Items from a data source
———

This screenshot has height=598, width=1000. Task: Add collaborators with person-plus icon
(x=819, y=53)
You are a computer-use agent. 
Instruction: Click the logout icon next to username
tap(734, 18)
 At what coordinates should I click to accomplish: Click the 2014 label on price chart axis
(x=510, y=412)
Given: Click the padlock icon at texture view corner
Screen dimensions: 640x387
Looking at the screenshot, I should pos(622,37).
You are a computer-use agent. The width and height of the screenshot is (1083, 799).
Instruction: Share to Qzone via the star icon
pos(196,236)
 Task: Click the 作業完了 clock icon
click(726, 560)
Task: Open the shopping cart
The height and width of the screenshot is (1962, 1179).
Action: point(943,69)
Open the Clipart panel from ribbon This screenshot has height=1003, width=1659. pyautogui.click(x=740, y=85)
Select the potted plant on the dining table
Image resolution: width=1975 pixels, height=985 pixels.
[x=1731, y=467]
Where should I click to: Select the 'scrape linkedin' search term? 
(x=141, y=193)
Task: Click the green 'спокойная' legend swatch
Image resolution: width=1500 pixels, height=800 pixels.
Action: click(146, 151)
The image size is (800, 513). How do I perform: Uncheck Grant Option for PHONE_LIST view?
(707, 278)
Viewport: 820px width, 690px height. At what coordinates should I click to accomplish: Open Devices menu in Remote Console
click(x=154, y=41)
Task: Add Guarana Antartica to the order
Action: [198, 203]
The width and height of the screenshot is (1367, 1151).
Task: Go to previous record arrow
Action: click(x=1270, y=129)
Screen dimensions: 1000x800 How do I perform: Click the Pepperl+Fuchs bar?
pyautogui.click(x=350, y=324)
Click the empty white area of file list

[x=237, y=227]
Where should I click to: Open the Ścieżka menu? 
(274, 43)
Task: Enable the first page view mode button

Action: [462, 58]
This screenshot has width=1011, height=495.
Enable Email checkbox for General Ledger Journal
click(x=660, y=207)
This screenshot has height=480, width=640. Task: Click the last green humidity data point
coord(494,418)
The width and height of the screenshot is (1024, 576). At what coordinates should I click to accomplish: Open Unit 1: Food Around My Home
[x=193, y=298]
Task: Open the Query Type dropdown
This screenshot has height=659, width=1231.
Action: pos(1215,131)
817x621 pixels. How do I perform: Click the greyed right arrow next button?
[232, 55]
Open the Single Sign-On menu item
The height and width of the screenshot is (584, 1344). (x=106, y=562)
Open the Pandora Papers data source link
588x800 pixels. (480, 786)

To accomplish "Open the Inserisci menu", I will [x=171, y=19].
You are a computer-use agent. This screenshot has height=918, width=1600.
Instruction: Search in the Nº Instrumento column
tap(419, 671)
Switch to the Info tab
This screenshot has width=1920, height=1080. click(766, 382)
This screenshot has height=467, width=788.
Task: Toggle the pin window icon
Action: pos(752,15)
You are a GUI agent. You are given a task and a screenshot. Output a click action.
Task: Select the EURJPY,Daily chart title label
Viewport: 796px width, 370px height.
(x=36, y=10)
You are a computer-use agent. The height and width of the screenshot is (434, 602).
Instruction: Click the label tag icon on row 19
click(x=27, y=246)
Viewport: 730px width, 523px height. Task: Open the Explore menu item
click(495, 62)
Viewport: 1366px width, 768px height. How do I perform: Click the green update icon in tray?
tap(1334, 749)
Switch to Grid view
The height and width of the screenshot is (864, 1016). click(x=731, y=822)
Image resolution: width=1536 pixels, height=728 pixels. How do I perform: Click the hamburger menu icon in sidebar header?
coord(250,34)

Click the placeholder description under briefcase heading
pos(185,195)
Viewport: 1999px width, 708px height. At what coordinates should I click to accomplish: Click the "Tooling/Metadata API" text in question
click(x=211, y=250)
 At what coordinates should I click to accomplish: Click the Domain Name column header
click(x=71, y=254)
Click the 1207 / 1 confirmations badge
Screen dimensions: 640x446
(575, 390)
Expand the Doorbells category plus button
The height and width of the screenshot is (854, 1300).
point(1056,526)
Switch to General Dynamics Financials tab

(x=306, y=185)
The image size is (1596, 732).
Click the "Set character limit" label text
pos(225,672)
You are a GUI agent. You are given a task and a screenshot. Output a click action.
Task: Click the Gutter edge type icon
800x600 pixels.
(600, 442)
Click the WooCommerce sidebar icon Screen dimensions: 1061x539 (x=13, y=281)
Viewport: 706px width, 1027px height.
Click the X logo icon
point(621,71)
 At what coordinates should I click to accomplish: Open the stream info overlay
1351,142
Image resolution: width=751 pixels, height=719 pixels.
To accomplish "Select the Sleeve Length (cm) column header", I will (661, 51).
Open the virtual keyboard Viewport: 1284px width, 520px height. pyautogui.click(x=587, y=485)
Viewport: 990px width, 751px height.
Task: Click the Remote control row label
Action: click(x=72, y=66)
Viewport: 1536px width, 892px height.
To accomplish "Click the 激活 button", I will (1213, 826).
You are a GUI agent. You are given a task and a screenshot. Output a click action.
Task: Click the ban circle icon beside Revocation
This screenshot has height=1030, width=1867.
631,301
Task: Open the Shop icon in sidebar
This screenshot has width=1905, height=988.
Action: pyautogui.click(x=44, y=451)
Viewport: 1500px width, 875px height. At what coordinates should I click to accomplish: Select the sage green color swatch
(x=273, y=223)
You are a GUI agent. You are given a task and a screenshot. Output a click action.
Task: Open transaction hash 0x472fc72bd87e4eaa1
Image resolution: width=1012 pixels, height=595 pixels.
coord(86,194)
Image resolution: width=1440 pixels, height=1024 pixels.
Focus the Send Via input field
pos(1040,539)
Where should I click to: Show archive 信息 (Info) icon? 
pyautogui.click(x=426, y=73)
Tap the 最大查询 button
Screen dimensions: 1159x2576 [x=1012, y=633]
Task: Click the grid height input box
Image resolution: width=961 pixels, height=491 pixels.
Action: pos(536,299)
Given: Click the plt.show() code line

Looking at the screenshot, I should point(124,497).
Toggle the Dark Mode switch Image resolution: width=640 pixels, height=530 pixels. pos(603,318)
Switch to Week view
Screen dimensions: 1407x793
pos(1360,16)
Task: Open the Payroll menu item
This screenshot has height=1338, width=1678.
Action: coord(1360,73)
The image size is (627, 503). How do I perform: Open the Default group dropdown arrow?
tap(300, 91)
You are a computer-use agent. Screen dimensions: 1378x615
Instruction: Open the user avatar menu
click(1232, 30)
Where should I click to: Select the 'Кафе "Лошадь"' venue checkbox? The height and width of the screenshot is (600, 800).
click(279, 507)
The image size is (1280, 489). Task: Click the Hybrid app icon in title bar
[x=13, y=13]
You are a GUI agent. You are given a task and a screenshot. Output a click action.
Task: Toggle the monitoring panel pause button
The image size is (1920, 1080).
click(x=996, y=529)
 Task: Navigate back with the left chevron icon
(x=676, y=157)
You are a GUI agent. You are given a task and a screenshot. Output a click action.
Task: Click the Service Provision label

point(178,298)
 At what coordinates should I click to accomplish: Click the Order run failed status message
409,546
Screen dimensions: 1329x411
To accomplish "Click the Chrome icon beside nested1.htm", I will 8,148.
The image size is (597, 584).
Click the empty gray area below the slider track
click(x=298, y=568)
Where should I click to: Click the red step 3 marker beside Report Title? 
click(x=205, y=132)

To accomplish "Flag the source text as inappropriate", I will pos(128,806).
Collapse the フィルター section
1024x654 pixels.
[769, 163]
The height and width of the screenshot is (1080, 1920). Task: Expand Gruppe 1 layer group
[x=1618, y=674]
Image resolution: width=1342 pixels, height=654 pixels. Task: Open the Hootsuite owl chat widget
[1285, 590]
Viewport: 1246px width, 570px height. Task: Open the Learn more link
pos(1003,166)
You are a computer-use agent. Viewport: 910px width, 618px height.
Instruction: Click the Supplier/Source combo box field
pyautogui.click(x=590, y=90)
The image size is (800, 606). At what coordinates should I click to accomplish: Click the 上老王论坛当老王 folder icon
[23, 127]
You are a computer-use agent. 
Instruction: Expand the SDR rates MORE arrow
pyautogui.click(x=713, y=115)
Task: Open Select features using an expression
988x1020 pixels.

———

Task requirements:
In the entries above, find every line with the word "computer" and list it.

Written response:
You are a computer-use agent. 
You are a computer-use agent. The width and height of the screenshot is (1083, 799).
You are a computer-use agent. This screenshot has height=918, width=1600.
You are a computer-use agent. The height and width of the screenshot is (434, 602).
You are a computer-use agent. Screen dimensions: 1378x615
You are a computer-use agent. Viewport: 910px width, 618px height.
You are a computer-use agent. 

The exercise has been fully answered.